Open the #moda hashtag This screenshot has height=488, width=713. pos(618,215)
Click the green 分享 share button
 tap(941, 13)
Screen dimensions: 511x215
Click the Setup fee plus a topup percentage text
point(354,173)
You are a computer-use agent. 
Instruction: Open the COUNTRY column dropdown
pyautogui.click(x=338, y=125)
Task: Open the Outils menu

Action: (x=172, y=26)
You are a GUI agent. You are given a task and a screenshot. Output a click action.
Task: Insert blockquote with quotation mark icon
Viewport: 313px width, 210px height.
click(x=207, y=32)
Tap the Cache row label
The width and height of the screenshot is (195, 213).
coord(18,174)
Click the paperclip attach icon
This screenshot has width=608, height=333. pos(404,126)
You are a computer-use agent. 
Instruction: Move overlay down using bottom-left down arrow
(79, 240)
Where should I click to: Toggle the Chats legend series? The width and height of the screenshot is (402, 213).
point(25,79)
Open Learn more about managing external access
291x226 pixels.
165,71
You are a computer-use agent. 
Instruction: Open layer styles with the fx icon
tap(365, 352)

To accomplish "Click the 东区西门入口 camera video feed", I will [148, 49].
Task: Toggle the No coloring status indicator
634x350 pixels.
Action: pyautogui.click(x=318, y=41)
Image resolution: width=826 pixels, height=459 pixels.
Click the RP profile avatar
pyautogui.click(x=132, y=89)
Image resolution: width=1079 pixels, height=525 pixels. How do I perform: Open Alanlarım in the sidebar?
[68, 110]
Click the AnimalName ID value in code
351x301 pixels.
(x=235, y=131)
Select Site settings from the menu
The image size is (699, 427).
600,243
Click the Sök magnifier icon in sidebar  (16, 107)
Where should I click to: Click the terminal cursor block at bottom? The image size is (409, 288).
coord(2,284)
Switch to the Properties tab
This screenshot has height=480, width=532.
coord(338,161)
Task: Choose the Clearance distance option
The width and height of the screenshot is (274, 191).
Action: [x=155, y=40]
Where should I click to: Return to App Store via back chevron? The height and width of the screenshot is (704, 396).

# TASK PROMPT
Each line of the listing must be transcribed precisely as it appears.

# OUTPUT OF THE EXERCISE
Open the #moda hashtag This screenshot has height=488, width=713. pos(618,215)
Click the green 分享 share button
 tap(941, 13)
Screen dimensions: 511x215
Click the Setup fee plus a topup percentage text
point(354,173)
You are a computer-use agent. 
Instruction: Open the COUNTRY column dropdown
pyautogui.click(x=338, y=125)
Task: Open the Outils menu

Action: (x=172, y=26)
You are a GUI agent. You are given a task and a screenshot. Output a click action.
Task: Insert blockquote with quotation mark icon
Viewport: 313px width, 210px height.
click(x=207, y=32)
Tap the Cache row label
The width and height of the screenshot is (195, 213).
coord(18,174)
Click the paperclip attach icon
This screenshot has width=608, height=333. pos(404,126)
You are a computer-use agent. 
Instruction: Move overlay down using bottom-left down arrow
(79, 240)
Where should I click to: Toggle the Chats legend series? The width and height of the screenshot is (402, 213).
point(25,79)
Open Learn more about managing external access
291x226 pixels.
165,71
You are a computer-use agent. 
Instruction: Open layer styles with the fx icon
tap(365, 352)

To accomplish "Click the 东区西门入口 camera video feed", I will [148, 49].
Task: Toggle the No coloring status indicator
634x350 pixels.
Action: pyautogui.click(x=318, y=41)
Image resolution: width=826 pixels, height=459 pixels.
Click the RP profile avatar
pyautogui.click(x=132, y=89)
Image resolution: width=1079 pixels, height=525 pixels. How do I perform: Open Alanlarım in the sidebar?
[68, 110]
Click the AnimalName ID value in code
351x301 pixels.
(x=235, y=131)
Select Site settings from the menu
The image size is (699, 427).
600,243
Click the Sök magnifier icon in sidebar  (16, 107)
Where should I click to: Click the terminal cursor block at bottom? The image size is (409, 288).
coord(2,284)
Switch to the Properties tab
This screenshot has height=480, width=532.
coord(338,161)
Task: Choose the Clearance distance option
The width and height of the screenshot is (274, 191).
Action: [x=155, y=40]
Where should I click to: Return to App Store via back chevron? The height and width of the screenshot is (704, 396).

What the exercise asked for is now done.